Jack and Meg White took the world by storm, with enough raw nerve for their underground fans and enough wattage for the Zeppelin lovers. Few two-piece bands ever had this much intuitive chemistry, and the tracklist bears out their ability to do just about anything – from grisly blues-rockers to the giddy bubblegum of “I Think We’re Going to Be Friends.”

78: The Doors – The Doors

During the first week of 1967 when this album was released, the future of rock could be anything, including a jazz-identified band with a Dionysian Beat poet upfront. The Doors’ self-titled debut is remarkably diverse, with covers of songs by both Willie Dixon and Bertolt Brecht. The first side closes with the sexual release of “Light My Fire” while the second ends with the Apocalypse on “The End.”

77: PJ Harvey – Rid of Me

PJ Harvey was still messing with the blues on her sophomore album Rid of Me, but her songs had taken on more of a raw, personal tinge. Key tracks “50 Ft. Queenie,” “Rub Til It Bleeds” and the previous album’s belated title track “Dry” look fearlessly into the darkest corners of romantic relationships, and producer Steve Albini makes it all razor-sharp.
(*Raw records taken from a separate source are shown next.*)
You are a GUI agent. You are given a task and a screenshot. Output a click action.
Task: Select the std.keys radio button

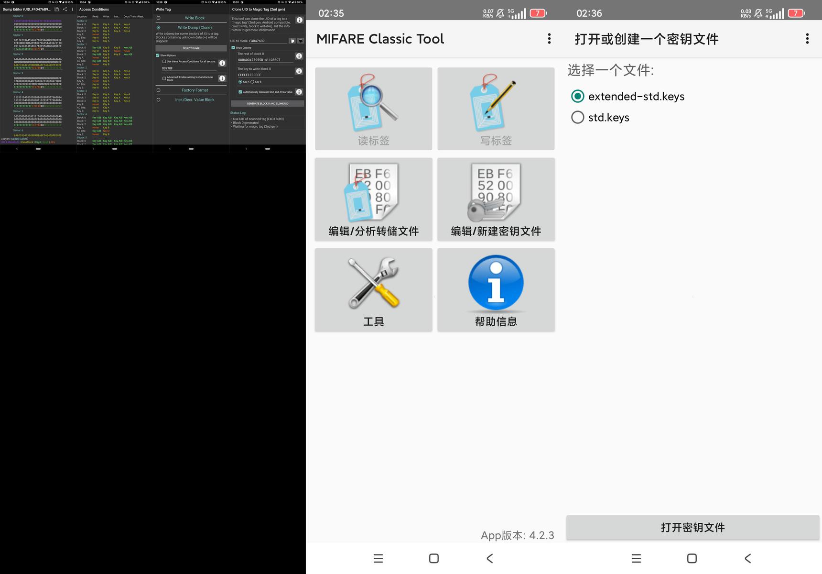point(578,117)
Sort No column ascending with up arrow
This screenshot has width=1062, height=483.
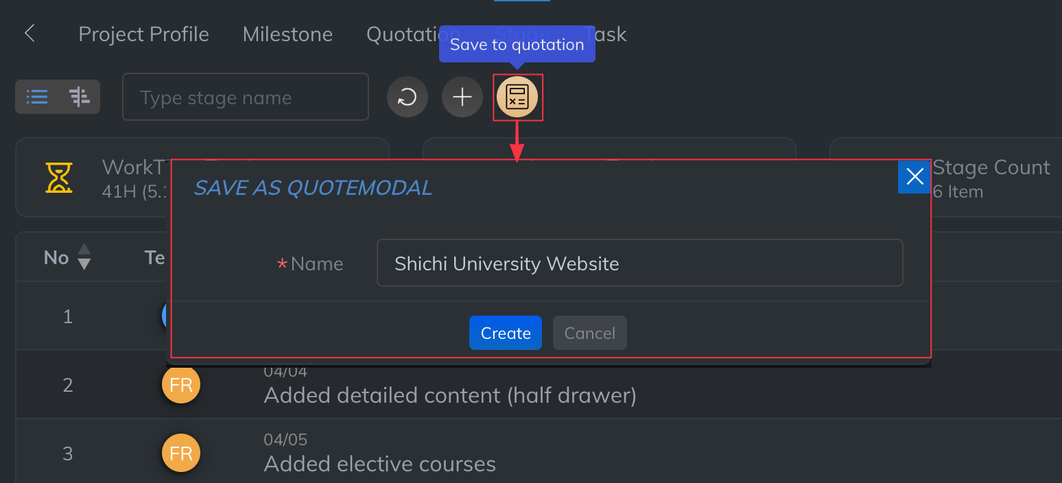pos(84,250)
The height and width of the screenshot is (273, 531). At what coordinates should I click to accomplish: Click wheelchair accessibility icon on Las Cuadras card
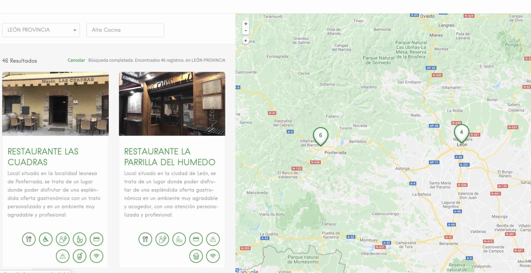(x=46, y=239)
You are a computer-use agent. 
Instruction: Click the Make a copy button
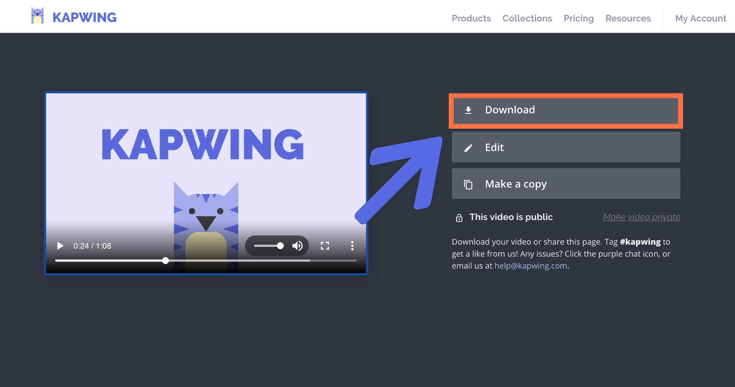tap(565, 184)
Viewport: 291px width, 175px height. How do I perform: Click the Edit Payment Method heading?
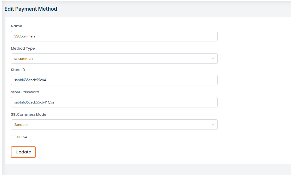click(31, 9)
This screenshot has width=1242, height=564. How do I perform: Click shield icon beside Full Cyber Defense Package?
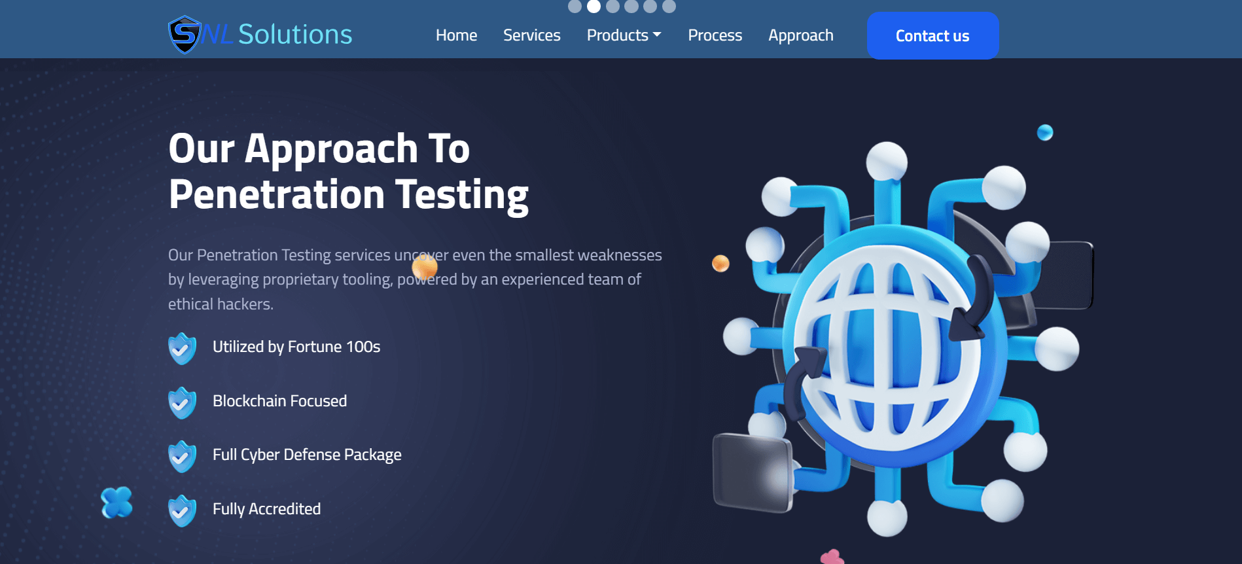tap(182, 456)
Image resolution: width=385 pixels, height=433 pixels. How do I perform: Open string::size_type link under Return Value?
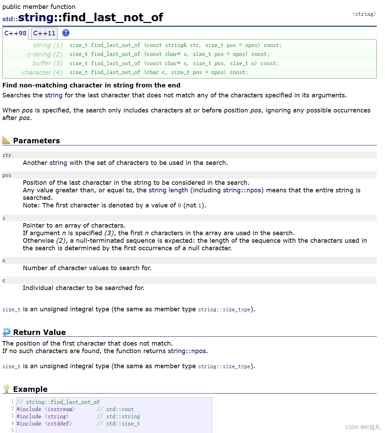pyautogui.click(x=224, y=366)

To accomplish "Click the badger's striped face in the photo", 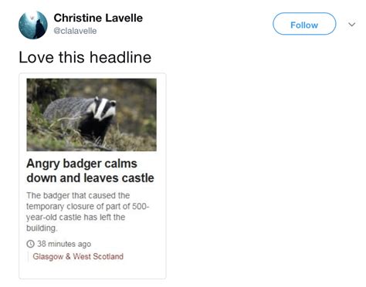I will tap(103, 109).
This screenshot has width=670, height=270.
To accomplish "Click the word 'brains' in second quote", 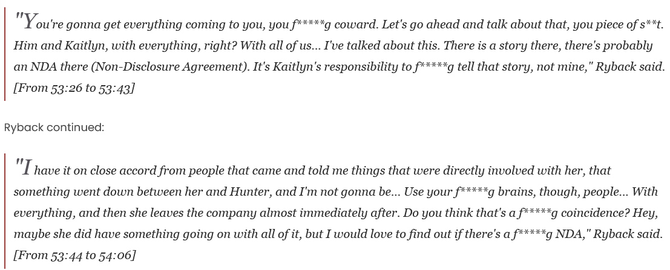I will coord(517,192).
76: The Police – Synchronicity

By their fifth and final album, The Police had largely dropped their trademark reggae grooves, but by now their sound was so distinctive it was even recognizable on a ghostly textured piece like “Tea in the Sahara.” Side two is Sting’s post-breakup outpouring, while the band’s creative eccentricity is all over Side One. It also marked the first (and probably the only) use of the phrase “humiliating kick in the crotch” in a hit single.

75: Love – Forever Changes

Love’s 1967 classic really stands apart from the rest of the psychedelic masterpieces. There are no studio effects, no freeform jams, and barely any electric guitars. The psychedelic influence came entirely from the mind of Arthur Lee, whose lyrics were always otherworldly and never fully possible to pin down, and whose melodies were completely unforgettable. ‘You Set The Scene’ still ranks as one of rock’s great existential statements.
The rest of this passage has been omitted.